- EXERCISE DATA
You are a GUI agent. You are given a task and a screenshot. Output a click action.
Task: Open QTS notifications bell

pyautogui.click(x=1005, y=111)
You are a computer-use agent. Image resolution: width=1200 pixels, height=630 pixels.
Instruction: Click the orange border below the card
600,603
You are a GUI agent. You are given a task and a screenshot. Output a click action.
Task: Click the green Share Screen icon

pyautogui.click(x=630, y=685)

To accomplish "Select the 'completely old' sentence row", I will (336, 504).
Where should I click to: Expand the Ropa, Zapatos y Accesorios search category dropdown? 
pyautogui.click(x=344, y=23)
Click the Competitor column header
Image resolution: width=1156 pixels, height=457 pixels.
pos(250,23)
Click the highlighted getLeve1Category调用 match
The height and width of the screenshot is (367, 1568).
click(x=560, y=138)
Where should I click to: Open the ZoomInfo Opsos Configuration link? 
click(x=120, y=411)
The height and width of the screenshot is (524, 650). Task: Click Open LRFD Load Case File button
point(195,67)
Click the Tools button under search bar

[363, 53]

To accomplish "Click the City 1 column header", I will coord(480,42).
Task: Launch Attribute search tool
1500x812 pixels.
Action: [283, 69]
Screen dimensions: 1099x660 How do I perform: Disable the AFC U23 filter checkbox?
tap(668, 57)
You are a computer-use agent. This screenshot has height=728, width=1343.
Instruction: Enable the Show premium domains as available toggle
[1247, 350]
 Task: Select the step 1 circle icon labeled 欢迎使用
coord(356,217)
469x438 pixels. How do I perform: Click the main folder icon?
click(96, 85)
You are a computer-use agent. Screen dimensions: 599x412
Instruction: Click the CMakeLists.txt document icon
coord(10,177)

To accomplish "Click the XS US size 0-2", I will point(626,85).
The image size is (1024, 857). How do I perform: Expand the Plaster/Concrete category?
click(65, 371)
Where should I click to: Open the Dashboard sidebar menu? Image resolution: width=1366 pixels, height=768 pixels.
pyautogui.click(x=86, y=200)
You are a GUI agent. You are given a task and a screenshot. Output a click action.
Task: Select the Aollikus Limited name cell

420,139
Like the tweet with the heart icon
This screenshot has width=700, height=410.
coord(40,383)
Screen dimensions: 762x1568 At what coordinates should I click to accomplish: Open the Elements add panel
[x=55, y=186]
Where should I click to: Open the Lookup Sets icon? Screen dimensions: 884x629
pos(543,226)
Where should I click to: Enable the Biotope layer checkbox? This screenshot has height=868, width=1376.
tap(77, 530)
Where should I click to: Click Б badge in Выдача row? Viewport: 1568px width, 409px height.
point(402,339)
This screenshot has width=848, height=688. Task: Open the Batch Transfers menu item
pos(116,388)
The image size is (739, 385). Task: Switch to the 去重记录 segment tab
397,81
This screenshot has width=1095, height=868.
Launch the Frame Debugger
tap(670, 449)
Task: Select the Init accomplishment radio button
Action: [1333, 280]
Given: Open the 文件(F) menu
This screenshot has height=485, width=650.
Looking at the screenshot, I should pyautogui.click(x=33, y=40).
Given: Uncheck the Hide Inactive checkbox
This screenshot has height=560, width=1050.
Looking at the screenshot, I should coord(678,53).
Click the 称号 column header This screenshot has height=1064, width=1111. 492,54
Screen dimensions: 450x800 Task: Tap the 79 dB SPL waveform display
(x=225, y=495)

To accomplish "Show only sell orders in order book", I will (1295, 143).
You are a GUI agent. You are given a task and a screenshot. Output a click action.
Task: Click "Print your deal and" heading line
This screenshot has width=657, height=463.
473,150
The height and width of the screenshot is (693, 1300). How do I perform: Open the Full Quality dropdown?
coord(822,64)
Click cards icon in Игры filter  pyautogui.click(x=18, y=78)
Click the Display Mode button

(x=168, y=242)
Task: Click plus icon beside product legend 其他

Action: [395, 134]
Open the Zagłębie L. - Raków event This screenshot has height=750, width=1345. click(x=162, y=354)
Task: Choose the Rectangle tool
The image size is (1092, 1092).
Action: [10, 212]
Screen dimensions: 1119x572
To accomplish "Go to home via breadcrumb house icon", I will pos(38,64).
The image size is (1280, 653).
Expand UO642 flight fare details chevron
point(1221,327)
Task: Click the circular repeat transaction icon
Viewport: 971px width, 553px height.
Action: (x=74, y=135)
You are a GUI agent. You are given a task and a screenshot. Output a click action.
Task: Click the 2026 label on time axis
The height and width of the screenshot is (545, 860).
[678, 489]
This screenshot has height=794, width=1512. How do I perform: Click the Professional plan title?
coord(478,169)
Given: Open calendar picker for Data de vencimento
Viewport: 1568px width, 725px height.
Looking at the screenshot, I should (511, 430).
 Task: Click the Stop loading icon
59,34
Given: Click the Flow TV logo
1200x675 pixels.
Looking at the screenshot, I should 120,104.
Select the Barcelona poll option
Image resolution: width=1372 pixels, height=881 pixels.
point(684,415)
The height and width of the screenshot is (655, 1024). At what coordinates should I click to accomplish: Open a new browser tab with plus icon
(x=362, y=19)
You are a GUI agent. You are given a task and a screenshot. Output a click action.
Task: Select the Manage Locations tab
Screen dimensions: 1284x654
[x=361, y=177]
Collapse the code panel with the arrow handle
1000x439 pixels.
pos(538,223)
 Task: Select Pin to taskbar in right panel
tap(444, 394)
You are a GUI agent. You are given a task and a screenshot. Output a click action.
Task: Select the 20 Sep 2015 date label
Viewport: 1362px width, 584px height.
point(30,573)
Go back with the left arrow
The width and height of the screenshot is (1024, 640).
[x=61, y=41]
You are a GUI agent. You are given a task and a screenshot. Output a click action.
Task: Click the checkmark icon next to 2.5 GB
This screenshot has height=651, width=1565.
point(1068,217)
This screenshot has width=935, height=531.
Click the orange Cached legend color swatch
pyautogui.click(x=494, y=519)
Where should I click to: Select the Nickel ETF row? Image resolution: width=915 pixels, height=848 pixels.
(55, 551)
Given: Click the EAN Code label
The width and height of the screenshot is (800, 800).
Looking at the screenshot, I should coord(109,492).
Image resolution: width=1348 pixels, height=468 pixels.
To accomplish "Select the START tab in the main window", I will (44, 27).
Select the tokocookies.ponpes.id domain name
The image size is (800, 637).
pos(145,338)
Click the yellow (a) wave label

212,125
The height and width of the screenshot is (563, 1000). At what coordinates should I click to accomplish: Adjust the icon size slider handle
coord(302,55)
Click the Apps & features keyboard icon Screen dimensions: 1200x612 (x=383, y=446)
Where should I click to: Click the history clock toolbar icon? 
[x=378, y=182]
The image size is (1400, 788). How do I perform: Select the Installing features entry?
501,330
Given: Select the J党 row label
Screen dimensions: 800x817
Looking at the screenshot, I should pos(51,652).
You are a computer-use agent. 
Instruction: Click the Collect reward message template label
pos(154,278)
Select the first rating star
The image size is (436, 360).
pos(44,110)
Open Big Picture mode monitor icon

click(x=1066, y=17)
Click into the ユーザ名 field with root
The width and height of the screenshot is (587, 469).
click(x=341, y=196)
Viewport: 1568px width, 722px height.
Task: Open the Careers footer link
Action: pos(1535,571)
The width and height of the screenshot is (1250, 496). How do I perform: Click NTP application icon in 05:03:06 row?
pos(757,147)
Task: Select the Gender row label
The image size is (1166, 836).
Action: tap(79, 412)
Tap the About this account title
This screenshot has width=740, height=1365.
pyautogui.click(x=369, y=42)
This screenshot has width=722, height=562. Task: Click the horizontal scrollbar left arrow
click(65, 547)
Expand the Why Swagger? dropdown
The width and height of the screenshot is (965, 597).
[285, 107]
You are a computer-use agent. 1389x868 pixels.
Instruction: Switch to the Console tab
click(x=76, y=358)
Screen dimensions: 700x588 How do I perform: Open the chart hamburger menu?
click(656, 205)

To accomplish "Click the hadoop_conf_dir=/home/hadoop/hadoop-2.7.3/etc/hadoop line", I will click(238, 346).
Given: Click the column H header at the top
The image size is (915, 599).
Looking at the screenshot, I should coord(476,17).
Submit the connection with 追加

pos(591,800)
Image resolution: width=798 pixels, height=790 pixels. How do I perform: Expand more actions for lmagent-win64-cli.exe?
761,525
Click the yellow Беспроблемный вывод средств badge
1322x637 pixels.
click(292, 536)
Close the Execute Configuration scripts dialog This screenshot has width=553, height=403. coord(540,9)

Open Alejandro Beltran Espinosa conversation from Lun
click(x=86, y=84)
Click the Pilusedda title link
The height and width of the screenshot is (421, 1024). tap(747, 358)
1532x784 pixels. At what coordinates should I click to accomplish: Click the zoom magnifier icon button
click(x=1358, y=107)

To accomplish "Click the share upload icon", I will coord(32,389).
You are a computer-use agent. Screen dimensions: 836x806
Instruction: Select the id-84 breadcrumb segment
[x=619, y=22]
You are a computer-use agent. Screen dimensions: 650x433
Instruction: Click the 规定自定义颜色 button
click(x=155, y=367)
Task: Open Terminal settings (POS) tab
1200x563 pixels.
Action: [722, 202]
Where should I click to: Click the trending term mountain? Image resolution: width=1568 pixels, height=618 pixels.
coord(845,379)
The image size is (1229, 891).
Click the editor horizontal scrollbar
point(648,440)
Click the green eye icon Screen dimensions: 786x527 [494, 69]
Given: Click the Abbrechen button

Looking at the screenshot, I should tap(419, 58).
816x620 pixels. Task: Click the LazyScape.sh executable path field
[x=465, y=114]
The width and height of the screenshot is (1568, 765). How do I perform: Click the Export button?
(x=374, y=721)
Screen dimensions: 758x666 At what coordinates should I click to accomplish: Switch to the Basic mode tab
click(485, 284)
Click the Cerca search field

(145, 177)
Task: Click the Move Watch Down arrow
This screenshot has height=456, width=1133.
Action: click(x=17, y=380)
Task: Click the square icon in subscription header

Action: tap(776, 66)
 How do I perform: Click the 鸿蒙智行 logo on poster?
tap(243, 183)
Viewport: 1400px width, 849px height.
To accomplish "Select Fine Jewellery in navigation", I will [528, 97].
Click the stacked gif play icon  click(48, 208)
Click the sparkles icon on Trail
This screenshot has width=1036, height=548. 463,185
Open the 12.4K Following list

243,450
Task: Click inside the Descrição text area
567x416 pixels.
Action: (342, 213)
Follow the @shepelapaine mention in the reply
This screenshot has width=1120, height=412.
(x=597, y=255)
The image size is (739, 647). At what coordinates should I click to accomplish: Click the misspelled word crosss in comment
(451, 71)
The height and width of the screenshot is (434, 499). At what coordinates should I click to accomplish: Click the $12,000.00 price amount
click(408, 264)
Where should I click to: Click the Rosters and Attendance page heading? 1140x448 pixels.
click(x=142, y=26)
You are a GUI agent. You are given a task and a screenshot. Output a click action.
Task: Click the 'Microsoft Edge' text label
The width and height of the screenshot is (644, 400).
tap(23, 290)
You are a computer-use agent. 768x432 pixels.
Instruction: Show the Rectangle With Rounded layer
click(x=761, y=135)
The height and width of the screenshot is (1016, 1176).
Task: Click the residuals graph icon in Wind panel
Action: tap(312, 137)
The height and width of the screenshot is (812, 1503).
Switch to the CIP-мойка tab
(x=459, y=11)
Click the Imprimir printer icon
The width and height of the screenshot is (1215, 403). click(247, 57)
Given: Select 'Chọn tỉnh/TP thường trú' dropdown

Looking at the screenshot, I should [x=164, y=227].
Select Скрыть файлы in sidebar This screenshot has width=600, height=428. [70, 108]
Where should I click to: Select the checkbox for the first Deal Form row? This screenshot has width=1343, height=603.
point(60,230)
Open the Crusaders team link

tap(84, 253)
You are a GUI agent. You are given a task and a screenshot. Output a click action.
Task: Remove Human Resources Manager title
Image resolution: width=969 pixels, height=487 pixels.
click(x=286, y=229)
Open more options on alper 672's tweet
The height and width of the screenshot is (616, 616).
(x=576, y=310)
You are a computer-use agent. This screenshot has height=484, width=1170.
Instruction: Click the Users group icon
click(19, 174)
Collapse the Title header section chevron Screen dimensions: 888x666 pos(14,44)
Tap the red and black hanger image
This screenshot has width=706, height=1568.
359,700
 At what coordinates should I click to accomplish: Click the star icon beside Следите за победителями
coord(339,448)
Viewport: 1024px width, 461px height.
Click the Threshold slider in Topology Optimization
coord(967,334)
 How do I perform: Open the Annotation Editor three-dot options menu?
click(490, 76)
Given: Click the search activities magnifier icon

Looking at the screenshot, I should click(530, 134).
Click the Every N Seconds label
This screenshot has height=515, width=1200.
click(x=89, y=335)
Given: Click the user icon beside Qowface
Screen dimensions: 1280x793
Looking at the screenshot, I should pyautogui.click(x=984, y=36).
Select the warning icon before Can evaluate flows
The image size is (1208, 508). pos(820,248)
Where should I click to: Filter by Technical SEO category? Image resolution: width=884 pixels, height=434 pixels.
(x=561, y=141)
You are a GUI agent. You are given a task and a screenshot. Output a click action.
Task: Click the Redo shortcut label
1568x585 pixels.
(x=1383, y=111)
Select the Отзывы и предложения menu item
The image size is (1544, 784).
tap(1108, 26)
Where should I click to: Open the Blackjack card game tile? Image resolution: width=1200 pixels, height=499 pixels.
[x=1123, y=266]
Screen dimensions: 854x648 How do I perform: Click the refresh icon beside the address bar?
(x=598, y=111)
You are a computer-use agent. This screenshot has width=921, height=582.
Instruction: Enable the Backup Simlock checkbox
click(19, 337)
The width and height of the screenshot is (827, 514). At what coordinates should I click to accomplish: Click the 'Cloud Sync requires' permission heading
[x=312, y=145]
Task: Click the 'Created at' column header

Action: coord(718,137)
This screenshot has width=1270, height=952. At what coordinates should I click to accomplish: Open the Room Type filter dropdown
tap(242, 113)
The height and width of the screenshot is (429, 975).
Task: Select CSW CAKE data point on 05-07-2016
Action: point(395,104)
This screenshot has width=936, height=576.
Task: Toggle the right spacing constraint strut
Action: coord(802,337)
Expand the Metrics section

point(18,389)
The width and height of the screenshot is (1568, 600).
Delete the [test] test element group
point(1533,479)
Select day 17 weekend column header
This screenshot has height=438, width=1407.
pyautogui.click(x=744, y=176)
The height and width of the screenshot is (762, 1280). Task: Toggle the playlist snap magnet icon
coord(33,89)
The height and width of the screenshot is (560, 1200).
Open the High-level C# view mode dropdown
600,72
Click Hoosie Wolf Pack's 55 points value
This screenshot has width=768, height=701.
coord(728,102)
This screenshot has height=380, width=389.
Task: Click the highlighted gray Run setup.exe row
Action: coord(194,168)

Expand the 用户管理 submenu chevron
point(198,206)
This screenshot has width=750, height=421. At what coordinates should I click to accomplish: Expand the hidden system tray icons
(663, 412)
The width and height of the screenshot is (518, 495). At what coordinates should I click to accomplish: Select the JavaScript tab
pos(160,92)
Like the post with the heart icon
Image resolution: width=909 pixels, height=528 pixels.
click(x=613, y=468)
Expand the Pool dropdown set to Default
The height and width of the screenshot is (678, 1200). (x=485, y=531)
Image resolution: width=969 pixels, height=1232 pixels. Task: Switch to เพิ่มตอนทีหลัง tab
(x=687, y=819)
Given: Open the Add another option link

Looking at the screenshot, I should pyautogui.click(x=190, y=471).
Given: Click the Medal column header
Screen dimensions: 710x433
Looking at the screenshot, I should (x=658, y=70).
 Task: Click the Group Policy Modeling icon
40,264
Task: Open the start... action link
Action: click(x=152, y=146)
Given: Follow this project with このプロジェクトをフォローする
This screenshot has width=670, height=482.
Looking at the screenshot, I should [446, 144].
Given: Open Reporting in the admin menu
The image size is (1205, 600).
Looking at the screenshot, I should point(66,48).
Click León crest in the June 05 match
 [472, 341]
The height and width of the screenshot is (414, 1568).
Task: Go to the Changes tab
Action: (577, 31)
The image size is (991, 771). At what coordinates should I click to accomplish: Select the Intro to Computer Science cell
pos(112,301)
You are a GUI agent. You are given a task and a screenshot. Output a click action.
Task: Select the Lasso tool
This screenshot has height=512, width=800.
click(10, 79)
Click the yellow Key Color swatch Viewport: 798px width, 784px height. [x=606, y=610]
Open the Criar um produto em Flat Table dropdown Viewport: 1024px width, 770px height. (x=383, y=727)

- YOUR GOAL
Please find, in the entries above, every line where "Collapse" occurs, and copy it.

- TASK OUTPUT
Collapse the code panel with the arrow handle
Collapse the Title header section chevron Screen dimensions: 888x666 pos(14,44)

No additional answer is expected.